Use this model if you want a capable coding assistant that:
- Runs fully offline on a laptop or edge device (4 GB RAM minimum with Q4_K_M)
- Requires no GPU — fast CPU inference via Ollama or llama.cpp
- Is Apache 2.0 licensed for commercial use without restrictions
- Needs Python, JavaScript, TypeScript, Go, Rust, SQL, Bash, or C++ support
Not ideal for: very long context tasks (training max was 384 tokens), security-critical code generation, or tasks needing the base model's multimodal capabilities.

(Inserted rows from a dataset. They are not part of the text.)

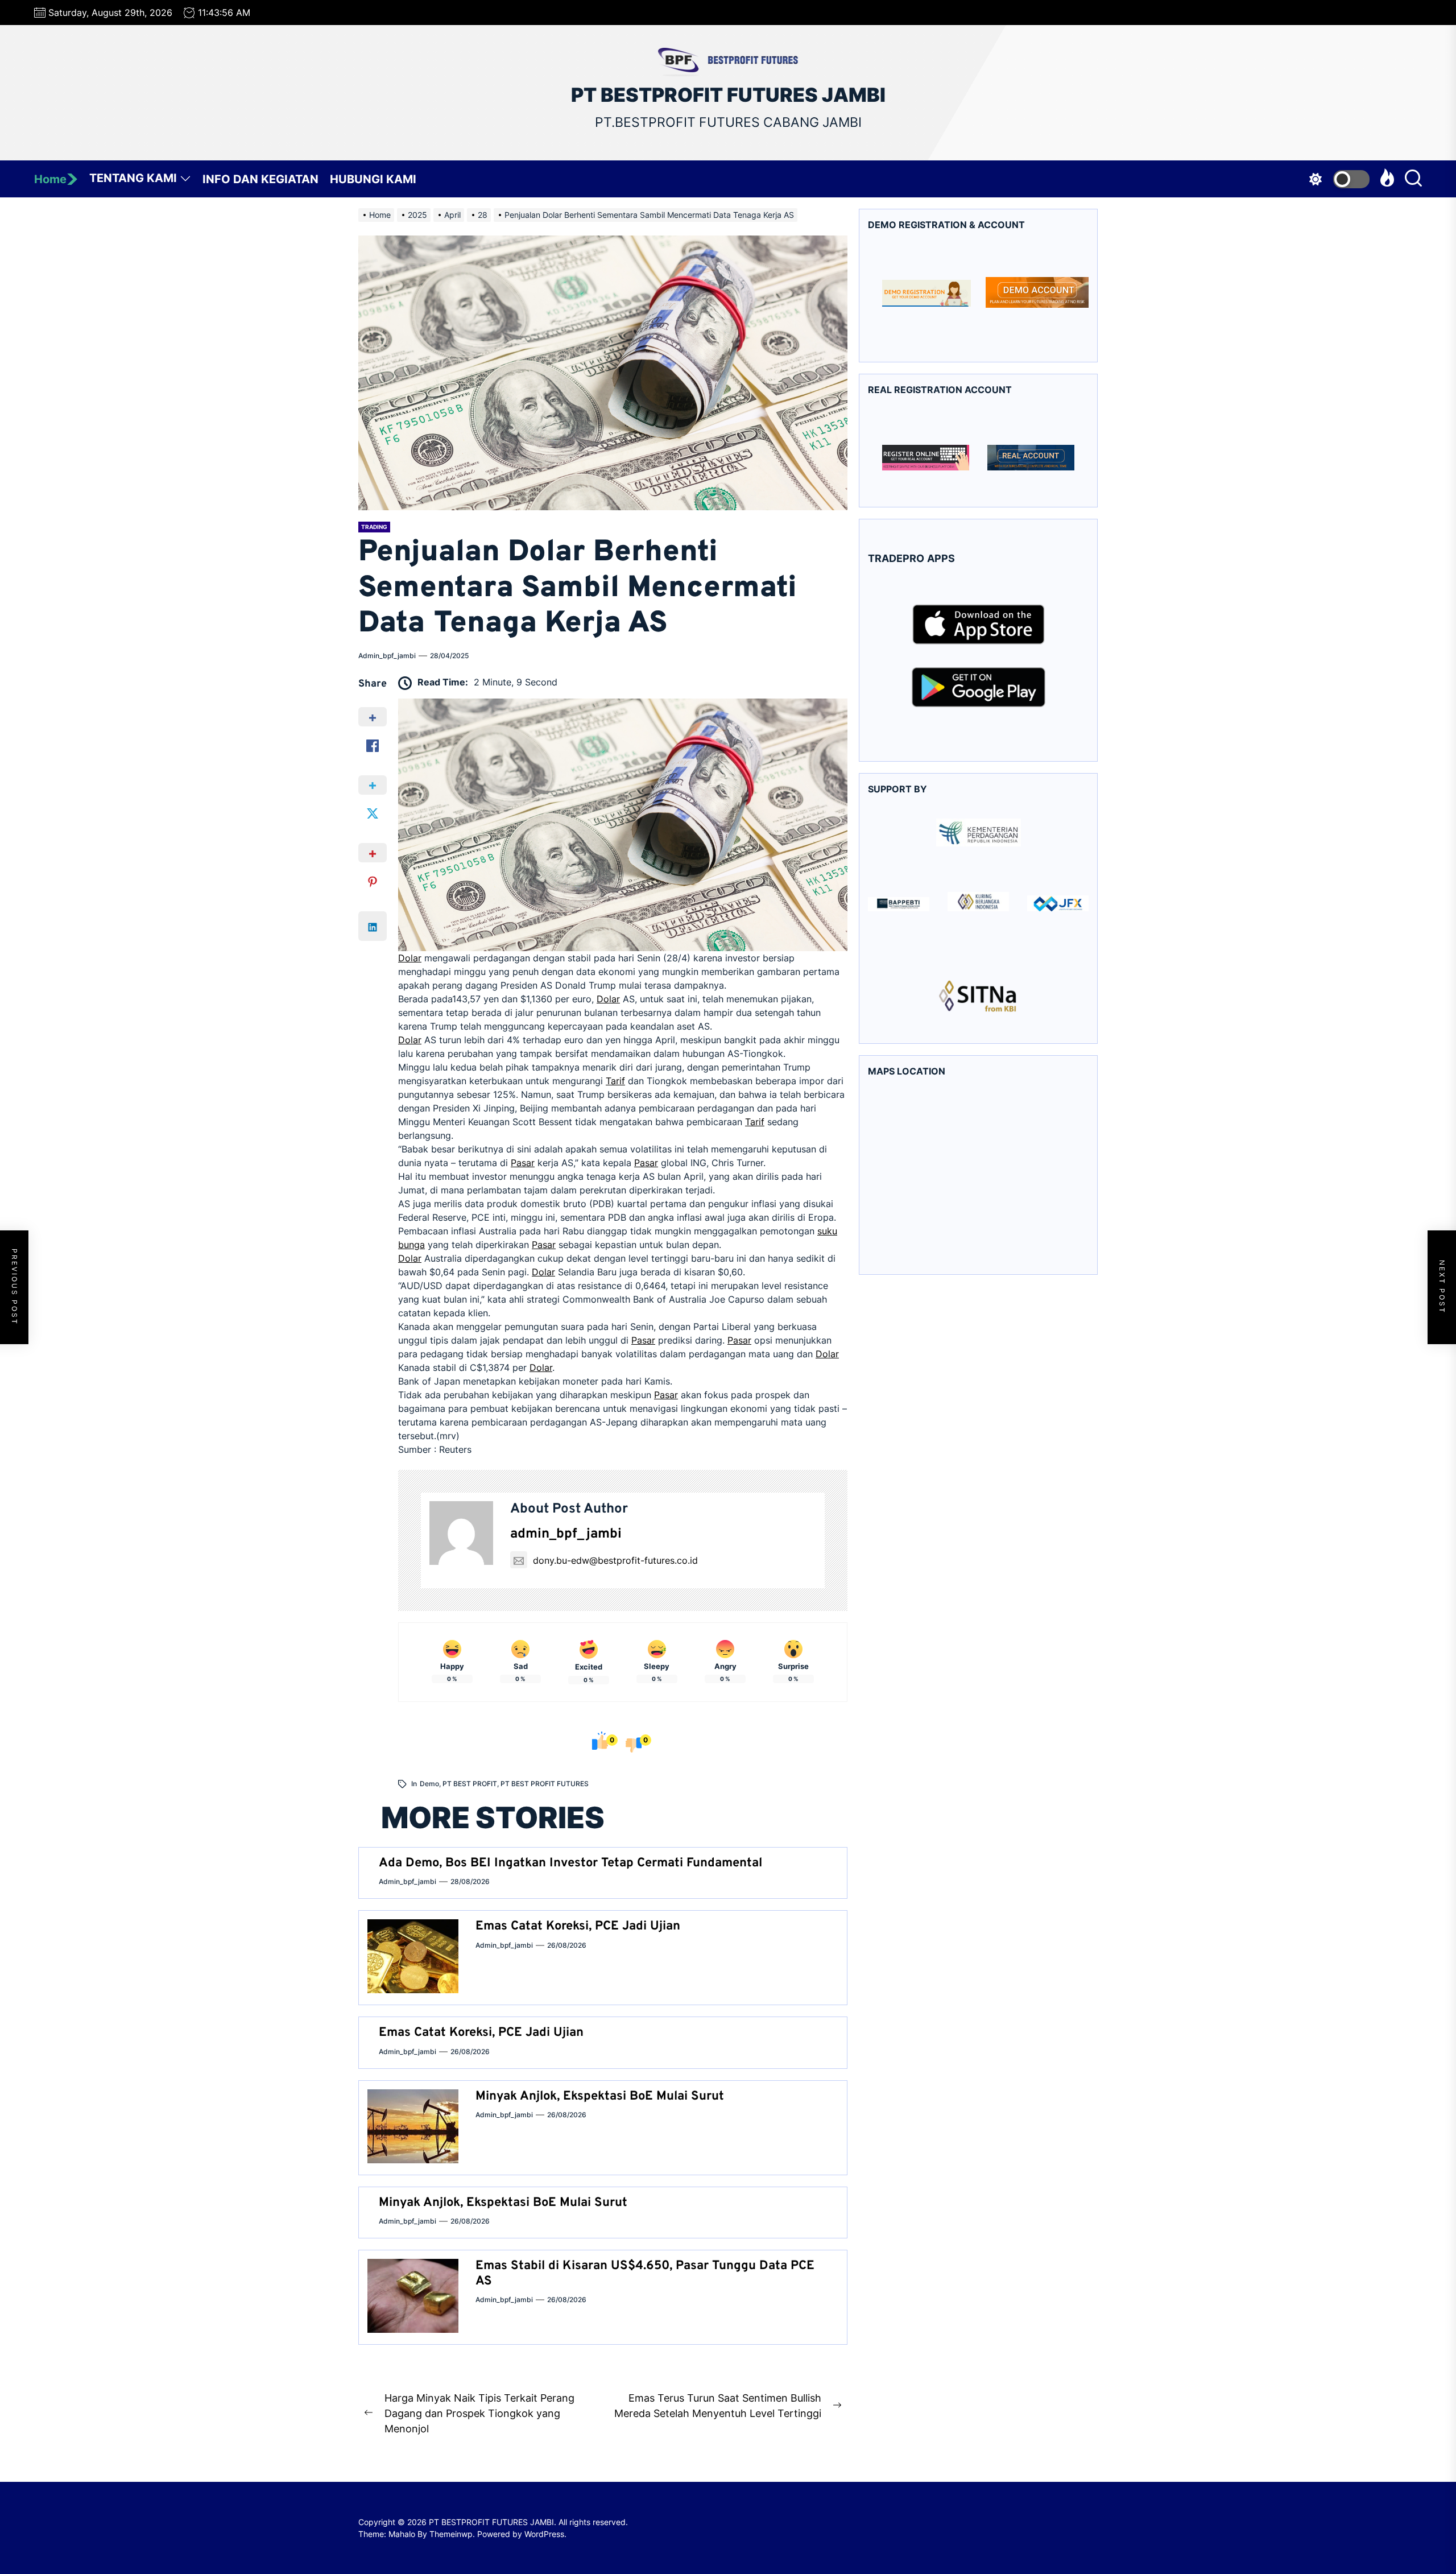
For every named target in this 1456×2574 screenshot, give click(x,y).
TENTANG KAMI (133, 178)
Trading (374, 526)
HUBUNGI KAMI (373, 179)
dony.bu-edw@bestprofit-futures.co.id (615, 1560)
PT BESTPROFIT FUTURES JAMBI (728, 95)
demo (429, 1783)
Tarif (615, 1080)
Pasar (523, 1162)
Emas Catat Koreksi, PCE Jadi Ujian (577, 1926)
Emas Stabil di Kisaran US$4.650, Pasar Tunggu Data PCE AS (644, 2273)
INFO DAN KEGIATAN (260, 179)
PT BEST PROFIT (469, 1783)
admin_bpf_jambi (387, 655)
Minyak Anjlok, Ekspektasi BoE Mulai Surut (599, 2096)
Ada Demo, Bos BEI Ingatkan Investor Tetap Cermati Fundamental (570, 1863)
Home (50, 179)
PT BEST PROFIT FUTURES (544, 1783)
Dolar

| gemma-4-E2B-coder-v1 | Typical 7B coder | |
|---|---|---|
| Size (Q4) | ~3.2 GB | ~4.5 GB |
| Min RAM | 4 GB | 6 GB |
| Runs on CPU | Yes (fast — Griffin arch) | Yes (slow) |
| License | Apache 2.0 | Varies |
| Context at training | 384 tokens | 2K–8K |
Quick Start
from transformers import AutoTokenizer, AutoModelForCausalLM
import torch
model_id = "ArnavKewalram/gemma-4-E2B-coder-v1"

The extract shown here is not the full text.